Appellant Eddy states the issue as:
"A. Whether or not the Trial Court had authority to enter the Judgment Nunc Pro Tunc filed December 24, 1984?"
[13.] Appellee bank agreed with Eddy's statement of the issue but restated the issue in its case against Cates as:
"A. Did the District Court err in sustaining the Motion of Appellee to amend, clarify and correct Judgment Nunc Pro Tunc by entering a Judgment Nunc Pro Tunc:
"1. Pursuant to the Court's inherent and equitable powers as supplemented by Rule 60(a), Wyoming Rules of Civil Procedure, which clarified and affirmed the meaning and intent of the Court's original Judgment to avoid a claimed uncertainty, vagueness or ambiguity in calculating the amount of the Judgment indebtedness?
"2. That affirmed that the amount of the indebtedness stated in the Court's original Judgment was calculated and determined owed as of May 23, 1983, the date of the original Judgment?"
CLERICAL ERROR
[14.] The bank contends that the court had both inherent power and power under Rule 60(a), W.R.C.P., to act as it did. Rule 60(a) provides in part that "clerical mistakes in judgments * * * may be corrected by the court at any time." Therefore, it is necessary to determine whether the court below corrected a clerical mistake so that its action can be said to be within Rule 60(a).
[15.] The "error" in the original judgment in this case is that the judgment is ambiguous. Dated May 23, 1983, the judgment decreed that the bank have and recover a judgment in the sum of $207,110.55; yet the judgment also decreed that the matter had come before the court upon stipulation and confession of judgment and that judgment should be entered pursuant to the stipulation. The stipulation clearly stated that the bank "shall have judgment * * * as of 28 January, 1982, * * * in the amount of $207,110.55." Therefore, it is uncertain what the judgment intended.
[16.] In Spomer v. Spomer, Wyo., 580 P.2d 1146 (1978), this court held that Rule 60(a) is designed to clarify as well as correct, and that it can be used when it is uncertain what an earlier order intended. However, even though Rule 60(a) can be used to clarify an earlier order, it still is not intended to correct judicial, as opposed to clerical, error. Therefore, in order to clarify this judgment under Rule 60(a), the error which made the judgment unclear must have been clerical.

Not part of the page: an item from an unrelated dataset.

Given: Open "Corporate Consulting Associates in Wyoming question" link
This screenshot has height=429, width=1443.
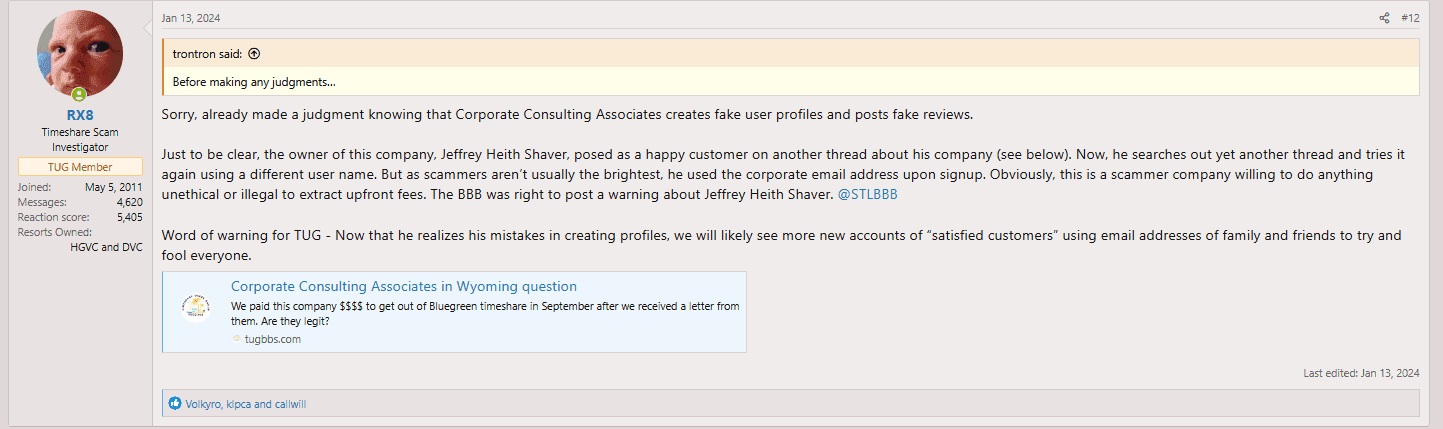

[17.] In Spomer this court set its primary focus on the scope of Rule 60(a) and stated:
"We think it clear that this rule was not designed as a substitute for appeal, nor to affect substantive portions of a judgment or decree. [Citation.] It is not intended to correct judicial, as opposed to clerical, error." (Emphasis added.) 580 P.2d at 1148-1149.
We went on to note that in distinguishing between clerical and judicial error, "[t]he key factor is whether or not the court reached a decision in the intentional or purposeful exercise of its judicial function." Id. at 1149.
[18.] We dealt with the distinction between judicial and clerical error again in In re Estate Kimball, Wyo., 583 P.2d 1274 (1978). The threshold question in Kimball was whether the trial court was correct in its holding that there "was a clerical error which could be the subject of correction by virtue of an order nunc pro tunc since, if it was a judicial error, it would be beyond the jurisdiction of the court to correct." Id. at 1277. We stated:
"`[A]ll errors, mistakes, or omissions which are not the result of the exercise of the judicial function' may be called clerical errors while a judicial error is one which is `the deliberate result of judicial reasoning and determination,' * * *." Id. at 1277-1278, quoting Holmes v. Holmes, 66 Wyo. 317, 211 P.2d 946, 953 (1949).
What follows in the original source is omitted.